• _The exercise_: Write out the items below again, switching each "bathroom" to "washroom" and leaving everything else unchanged.

Location data for words and elements:

┌──

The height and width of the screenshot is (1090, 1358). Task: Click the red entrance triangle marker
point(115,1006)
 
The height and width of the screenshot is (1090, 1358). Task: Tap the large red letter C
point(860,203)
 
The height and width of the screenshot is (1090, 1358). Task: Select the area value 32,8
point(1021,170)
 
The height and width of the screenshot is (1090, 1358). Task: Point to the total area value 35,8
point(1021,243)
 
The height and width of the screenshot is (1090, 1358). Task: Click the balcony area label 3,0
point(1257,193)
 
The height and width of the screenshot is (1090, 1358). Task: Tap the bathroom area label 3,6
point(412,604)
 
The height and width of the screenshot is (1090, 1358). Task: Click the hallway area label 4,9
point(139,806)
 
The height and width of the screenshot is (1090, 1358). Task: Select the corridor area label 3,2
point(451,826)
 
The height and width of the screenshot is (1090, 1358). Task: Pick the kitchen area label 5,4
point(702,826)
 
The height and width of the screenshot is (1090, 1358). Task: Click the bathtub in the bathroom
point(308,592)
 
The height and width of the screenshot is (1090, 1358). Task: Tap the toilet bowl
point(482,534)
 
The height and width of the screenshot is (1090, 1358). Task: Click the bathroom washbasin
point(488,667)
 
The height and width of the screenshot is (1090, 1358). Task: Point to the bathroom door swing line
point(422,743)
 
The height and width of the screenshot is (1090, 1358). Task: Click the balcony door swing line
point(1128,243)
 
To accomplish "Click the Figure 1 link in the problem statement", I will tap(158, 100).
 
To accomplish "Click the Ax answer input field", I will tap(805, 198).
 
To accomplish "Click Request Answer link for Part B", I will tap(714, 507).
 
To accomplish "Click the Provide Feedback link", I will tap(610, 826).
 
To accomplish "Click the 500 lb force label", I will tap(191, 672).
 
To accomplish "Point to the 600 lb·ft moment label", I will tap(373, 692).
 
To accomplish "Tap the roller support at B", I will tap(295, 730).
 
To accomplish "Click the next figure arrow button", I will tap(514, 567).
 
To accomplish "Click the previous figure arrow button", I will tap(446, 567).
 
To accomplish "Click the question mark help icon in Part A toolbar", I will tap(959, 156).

└──

• _In response_:
The height and width of the screenshot is (1090, 1358). Task: Click the red entrance triangle marker
point(115,1006)
 
The height and width of the screenshot is (1090, 1358). Task: Tap the large red letter C
point(860,203)
 
The height and width of the screenshot is (1090, 1358). Task: Select the area value 32,8
point(1021,170)
 
The height and width of the screenshot is (1090, 1358). Task: Point to the total area value 35,8
point(1021,243)
 
The height and width of the screenshot is (1090, 1358). Task: Click the balcony area label 3,0
point(1257,193)
 
The height and width of the screenshot is (1090, 1358). Task: Tap the washroom area label 3,6
point(412,604)
 
The height and width of the screenshot is (1090, 1358). Task: Click the hallway area label 4,9
point(139,806)
 
The height and width of the screenshot is (1090, 1358). Task: Select the corridor area label 3,2
point(451,826)
 
The height and width of the screenshot is (1090, 1358). Task: Pick the kitchen area label 5,4
point(702,826)
 
The height and width of the screenshot is (1090, 1358). Task: Click the bathtub in the washroom
point(308,592)
 
The height and width of the screenshot is (1090, 1358). Task: Tap the toilet bowl
point(482,534)
 
The height and width of the screenshot is (1090, 1358). Task: Click the washroom washbasin
point(488,667)
 
The height and width of the screenshot is (1090, 1358). Task: Point to the washroom door swing line
point(422,743)
 
The height and width of the screenshot is (1090, 1358). Task: Click the balcony door swing line
point(1128,243)
 
To accomplish "Click the Figure 1 link in the problem statement", I will tap(158, 100).
 
To accomplish "Click the Ax answer input field", I will tap(805, 198).
 
To accomplish "Click Request Answer link for Part B", I will tap(714, 507).
 
To accomplish "Click the Provide Feedback link", I will tap(610, 826).
 
To accomplish "Click the 500 lb force label", I will tap(191, 672).
 
To accomplish "Point to the 600 lb·ft moment label", I will tap(373, 692).
 
To accomplish "Tap the roller support at B", I will tap(295, 730).
 
To accomplish "Click the next figure arrow button", I will tap(514, 567).
 
To accomplish "Click the previous figure arrow button", I will tap(446, 567).
 
To accomplish "Click the question mark help icon in Part A toolbar", I will tap(959, 156).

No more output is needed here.